(Записи из набора данных)

━━━━━━━━━━

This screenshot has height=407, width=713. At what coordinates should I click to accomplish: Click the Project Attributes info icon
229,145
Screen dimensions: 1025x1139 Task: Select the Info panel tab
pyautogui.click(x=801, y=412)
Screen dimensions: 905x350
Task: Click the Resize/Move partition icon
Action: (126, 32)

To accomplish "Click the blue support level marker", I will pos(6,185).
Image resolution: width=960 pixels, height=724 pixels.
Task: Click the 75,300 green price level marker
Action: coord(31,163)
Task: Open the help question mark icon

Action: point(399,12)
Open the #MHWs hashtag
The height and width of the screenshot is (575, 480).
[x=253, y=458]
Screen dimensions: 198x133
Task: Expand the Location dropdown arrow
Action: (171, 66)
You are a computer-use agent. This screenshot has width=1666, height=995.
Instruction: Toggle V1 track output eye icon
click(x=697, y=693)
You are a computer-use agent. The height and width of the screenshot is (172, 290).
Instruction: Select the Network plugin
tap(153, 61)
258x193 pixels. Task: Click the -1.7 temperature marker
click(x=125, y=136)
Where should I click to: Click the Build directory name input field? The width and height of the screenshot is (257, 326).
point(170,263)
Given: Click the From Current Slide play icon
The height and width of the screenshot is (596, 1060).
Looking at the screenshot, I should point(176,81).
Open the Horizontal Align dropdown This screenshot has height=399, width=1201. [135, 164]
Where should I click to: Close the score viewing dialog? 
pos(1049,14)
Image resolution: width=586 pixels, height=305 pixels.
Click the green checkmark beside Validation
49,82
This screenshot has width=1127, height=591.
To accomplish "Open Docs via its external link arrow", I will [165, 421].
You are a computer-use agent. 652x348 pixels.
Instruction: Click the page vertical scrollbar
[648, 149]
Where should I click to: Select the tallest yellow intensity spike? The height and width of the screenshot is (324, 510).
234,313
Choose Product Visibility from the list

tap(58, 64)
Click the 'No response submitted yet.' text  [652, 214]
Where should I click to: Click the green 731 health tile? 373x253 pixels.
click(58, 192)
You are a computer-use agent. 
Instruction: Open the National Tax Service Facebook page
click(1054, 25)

━━━━━━━━━━

КОРОТКОЕ ЗАДАНИЕ: Повторите все записи выше слово в слово, не меняя ни одного знака.

ПИСЬМЕННЫЙ ОТВЕТ:
This screenshot has height=407, width=713. At what coordinates should I click to accomplish: Click the Project Attributes info icon
229,145
Screen dimensions: 1025x1139 Task: Select the Info panel tab
pyautogui.click(x=801, y=412)
Screen dimensions: 905x350
Task: Click the Resize/Move partition icon
Action: (126, 32)

To accomplish "Click the blue support level marker", I will pos(6,185).
Image resolution: width=960 pixels, height=724 pixels.
Task: Click the 75,300 green price level marker
Action: coord(31,163)
Task: Open the help question mark icon

Action: point(399,12)
Open the #MHWs hashtag
The height and width of the screenshot is (575, 480).
[x=253, y=458]
Screen dimensions: 198x133
Task: Expand the Location dropdown arrow
Action: (171, 66)
You are a computer-use agent. This screenshot has width=1666, height=995.
Instruction: Toggle V1 track output eye icon
click(x=697, y=693)
You are a computer-use agent. The height and width of the screenshot is (172, 290).
Instruction: Select the Network plugin
tap(153, 61)
258x193 pixels. Task: Click the -1.7 temperature marker
click(x=125, y=136)
Where should I click to: Click the Build directory name input field? The width and height of the screenshot is (257, 326).
point(170,263)
Given: Click the From Current Slide play icon
The height and width of the screenshot is (596, 1060).
Looking at the screenshot, I should point(176,81).
Open the Horizontal Align dropdown This screenshot has height=399, width=1201. [135, 164]
Where should I click to: Close the score viewing dialog? 
pos(1049,14)
Image resolution: width=586 pixels, height=305 pixels.
Click the green checkmark beside Validation
49,82
This screenshot has width=1127, height=591.
To accomplish "Open Docs via its external link arrow", I will [165, 421].
You are a computer-use agent. 652x348 pixels.
Instruction: Click the page vertical scrollbar
[648, 149]
Where should I click to: Select the tallest yellow intensity spike? The height and width of the screenshot is (324, 510).
234,313
Choose Product Visibility from the list

tap(58, 64)
Click the 'No response submitted yet.' text  [652, 214]
Where should I click to: Click the green 731 health tile? 373x253 pixels.
click(58, 192)
You are a computer-use agent. 
Instruction: Open the National Tax Service Facebook page
click(1054, 25)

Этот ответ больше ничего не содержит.